27. GeoHot further progress with the isolated SPU’s

    Today I verified my theories about running the isolated SPUs as crypto engines. I believe that defeats the last technical argument against the PS3 being hacked.

    In OtherOS, all 7 SPUs are idle. You can command an SPU(which I’ll leave as an exercise to the reader) to load metldr, from that load the loader of your choice, and from that decrypt what you choose, everything from pkgs to selfs. Including those from future versions.

    The PPU is higher on the control chain then the SPUs. Even if checks were to be added to, for example, verify the hypervisor before decrypting the kernel, with clever memory mappings you can hide your modified hypervisor.

    Ah, but you still didn’t get the Cell root key. And I/we never will. But it doesn’t matter. For example, we don’t have either the iPhone or PSP “root key”. But I don’t think anyone doubts the hackedness of those systems.

    I wonder if any systems out there are actually secure?

28. PS3 Memory Dump Download.

    *Link Removed by xorloser*
    [The copyright of these memory dumps is questionable so I would rather not share links to them on this blog.]

29. How do u guys learn about all this stuff?
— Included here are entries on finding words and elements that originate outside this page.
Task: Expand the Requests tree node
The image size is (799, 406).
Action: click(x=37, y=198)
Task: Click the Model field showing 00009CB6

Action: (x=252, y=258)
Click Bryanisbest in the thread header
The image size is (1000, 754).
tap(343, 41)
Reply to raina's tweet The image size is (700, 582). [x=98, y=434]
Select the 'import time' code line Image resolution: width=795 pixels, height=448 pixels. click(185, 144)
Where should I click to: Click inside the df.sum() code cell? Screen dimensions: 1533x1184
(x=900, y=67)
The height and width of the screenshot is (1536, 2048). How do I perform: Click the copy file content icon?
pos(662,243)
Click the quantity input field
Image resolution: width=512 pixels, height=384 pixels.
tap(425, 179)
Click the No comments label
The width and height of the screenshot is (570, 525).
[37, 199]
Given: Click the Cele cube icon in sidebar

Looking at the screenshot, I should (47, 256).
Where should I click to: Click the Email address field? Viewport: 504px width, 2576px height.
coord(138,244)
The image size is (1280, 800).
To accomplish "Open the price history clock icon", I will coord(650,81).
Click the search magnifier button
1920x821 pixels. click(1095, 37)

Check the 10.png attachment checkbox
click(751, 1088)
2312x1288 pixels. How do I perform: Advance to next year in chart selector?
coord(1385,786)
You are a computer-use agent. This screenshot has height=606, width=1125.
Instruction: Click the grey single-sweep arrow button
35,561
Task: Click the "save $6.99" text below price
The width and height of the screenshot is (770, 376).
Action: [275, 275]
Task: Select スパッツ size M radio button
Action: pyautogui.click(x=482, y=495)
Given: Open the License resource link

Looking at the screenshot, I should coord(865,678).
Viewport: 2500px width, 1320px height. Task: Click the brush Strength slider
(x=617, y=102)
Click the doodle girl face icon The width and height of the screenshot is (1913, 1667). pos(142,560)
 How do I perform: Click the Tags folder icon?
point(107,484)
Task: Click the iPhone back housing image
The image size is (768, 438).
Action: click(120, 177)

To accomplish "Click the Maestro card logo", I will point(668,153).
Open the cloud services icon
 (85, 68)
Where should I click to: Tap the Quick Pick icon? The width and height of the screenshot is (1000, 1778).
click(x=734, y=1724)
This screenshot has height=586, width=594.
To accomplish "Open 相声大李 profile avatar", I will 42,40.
I would really like to help with this stuff(not saying its easy).

30. What does the memory dump?

31. its been more than 10 days we have not heard a word from you, please let us know whats going on what are the achievements by this time and hopefully when are we going to hear a good news.

    thanks in advance for the reply.

32. Any new progress ?

33. does this recent sony network/clock issue glitch have anything to do with HV exploits

34. to everyone who complained about me taking ages: new post is finally up 😛 sorry it took so long.

    ecko: from what i hear it is related to the date being the end of february in a leap year 😀 ehehe y2k10 bug?